══ SELECTED EXTRACT ══

Hogwarts Legacy Review – You’re a Wizard [Insert Name]

    Title: Hogwarts Legacy
    Developer: Avalanche Software
    Release Date: February 10, 2023
    Reviewed On: PS5
    Publisher: Warner Bros. Games
    Genre: Adventure RPG

Coming from someone who used to stand in line for hours to pick up the Harry Potter books on release day, being able to exist in some capacity in the Wizardry world has always been a dream. In its build-up to release, Hogwarts Legacy seemed to promise an adventure, unlike any other video game adaptation of this series. After playing, the target audience of this experience has me a little confused, but I can’t deny that I was having a great time, no matter what area of gameplay I put time into.

Hogwarts Legacy seems to have two stories to tell. First, you play as a fifth-year student who has been admitted to attend Hogwarts with the help of Professor Fig. The relationship between the student and Fig isn’t explicitly brought to light, but it appears this student is special, with more understanding of their power revealed later. Before even arriving at Hogwarts, the duo is nearly captured by the antagonist Goblin Ranrok who is searching for an item they acquired at Gringotts but ended up at the school in due time.

═══

### REQUIREMENT 1
Reproduce the Hogwarts Legacy review word for word, everything from "Hogwarts Legacy Review" down to "put time into.".

══ ENTRIES PROVIDED ══

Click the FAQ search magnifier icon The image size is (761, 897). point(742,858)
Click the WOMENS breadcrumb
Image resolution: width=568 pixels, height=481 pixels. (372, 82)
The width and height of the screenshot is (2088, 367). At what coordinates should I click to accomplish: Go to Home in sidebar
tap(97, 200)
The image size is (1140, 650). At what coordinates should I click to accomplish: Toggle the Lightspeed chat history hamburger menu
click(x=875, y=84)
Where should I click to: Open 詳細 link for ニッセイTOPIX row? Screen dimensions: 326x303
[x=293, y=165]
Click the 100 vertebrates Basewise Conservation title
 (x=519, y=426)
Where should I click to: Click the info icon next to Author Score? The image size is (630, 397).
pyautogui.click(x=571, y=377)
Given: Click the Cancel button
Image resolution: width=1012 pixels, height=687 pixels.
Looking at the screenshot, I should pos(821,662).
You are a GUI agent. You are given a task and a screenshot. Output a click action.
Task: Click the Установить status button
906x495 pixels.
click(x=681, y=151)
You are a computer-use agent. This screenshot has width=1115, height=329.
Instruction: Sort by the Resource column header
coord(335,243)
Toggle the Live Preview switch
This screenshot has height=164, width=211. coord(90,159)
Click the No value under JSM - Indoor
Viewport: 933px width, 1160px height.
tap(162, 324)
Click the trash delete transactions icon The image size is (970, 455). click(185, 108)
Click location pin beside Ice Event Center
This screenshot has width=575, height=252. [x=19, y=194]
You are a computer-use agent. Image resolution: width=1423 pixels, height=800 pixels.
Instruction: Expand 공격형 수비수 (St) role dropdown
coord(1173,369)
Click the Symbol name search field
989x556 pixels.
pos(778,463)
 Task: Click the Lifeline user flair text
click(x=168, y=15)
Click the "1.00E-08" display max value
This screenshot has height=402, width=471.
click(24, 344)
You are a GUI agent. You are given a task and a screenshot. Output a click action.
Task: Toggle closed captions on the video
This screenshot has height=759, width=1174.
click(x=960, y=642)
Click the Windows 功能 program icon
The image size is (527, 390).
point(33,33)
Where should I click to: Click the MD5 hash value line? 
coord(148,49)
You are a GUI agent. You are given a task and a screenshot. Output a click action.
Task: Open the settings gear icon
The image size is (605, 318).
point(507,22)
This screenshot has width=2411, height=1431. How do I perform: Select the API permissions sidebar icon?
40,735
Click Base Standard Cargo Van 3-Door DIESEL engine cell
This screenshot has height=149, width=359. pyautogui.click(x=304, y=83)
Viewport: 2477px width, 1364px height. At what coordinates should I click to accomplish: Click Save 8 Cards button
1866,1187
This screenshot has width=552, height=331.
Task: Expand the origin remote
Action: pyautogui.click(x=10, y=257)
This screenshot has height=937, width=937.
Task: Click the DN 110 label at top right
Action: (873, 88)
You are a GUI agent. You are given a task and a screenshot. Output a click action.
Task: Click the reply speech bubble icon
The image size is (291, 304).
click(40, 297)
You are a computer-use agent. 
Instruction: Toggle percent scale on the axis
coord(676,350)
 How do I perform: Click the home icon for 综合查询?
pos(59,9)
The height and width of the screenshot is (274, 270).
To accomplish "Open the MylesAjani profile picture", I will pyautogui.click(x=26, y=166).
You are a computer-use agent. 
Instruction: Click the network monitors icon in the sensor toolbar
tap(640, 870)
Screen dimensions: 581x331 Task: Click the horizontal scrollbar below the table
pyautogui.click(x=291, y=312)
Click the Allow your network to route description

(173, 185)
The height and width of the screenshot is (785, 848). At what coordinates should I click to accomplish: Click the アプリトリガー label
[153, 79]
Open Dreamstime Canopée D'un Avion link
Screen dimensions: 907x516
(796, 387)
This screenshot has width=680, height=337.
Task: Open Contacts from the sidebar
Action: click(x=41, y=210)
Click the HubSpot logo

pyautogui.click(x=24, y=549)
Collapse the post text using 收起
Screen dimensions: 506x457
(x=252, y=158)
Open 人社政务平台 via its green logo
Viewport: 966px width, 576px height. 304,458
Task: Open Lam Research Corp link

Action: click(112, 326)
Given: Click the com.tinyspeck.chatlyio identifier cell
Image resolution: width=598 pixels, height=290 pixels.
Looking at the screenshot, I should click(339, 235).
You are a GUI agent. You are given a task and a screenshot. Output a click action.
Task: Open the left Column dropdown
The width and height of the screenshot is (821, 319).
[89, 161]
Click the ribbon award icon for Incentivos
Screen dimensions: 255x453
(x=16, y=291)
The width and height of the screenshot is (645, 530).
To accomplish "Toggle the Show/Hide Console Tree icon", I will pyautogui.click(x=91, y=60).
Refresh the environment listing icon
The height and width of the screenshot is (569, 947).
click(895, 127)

═══

### REQUIREMENT 2
Rewrite the records from the line containing "You are a computer-use agent. Image" down to the line containing "click(24, 344)", with both ends included and the requests kept. Add 145 to every coordinate in the answers.

### WRITTEN SOLUTION 1
Hogwarts Legacy Review – You’re a Wizard [Insert Name]

    Title: Hogwarts Legacy
    Developer: Avalanche Software
    Release Date: February 10, 2023
    Reviewed On: PS5
    Publisher: Warner Bros. Games
    Genre: Adventure RPG

Coming from someone who used to stand in line for hours to pick up the Harry Potter books on release day, being able to exist in some capacity in the Wizardry world has always been a dream. In its build-up to release, Hogwarts Legacy seemed to promise an adventure, unlike any other video game adaptation of this series. After playing, the target audience of this experience has me a little confused, but I can’t deny that I was having a great time, no matter what area of gameplay I put time into.

### WRITTEN SOLUTION 2
You are a computer-use agent. Image resolution: width=1423 pixels, height=800 pixels.
Instruction: Expand 공격형 수비수 (St) role dropdown
coord(1318,514)
Click the Symbol name search field
989x556 pixels.
pos(923,608)
 Task: Click the Lifeline user flair text
click(x=313, y=160)
Click the "1.00E-08" display max value
This screenshot has height=402, width=471.
click(169, 489)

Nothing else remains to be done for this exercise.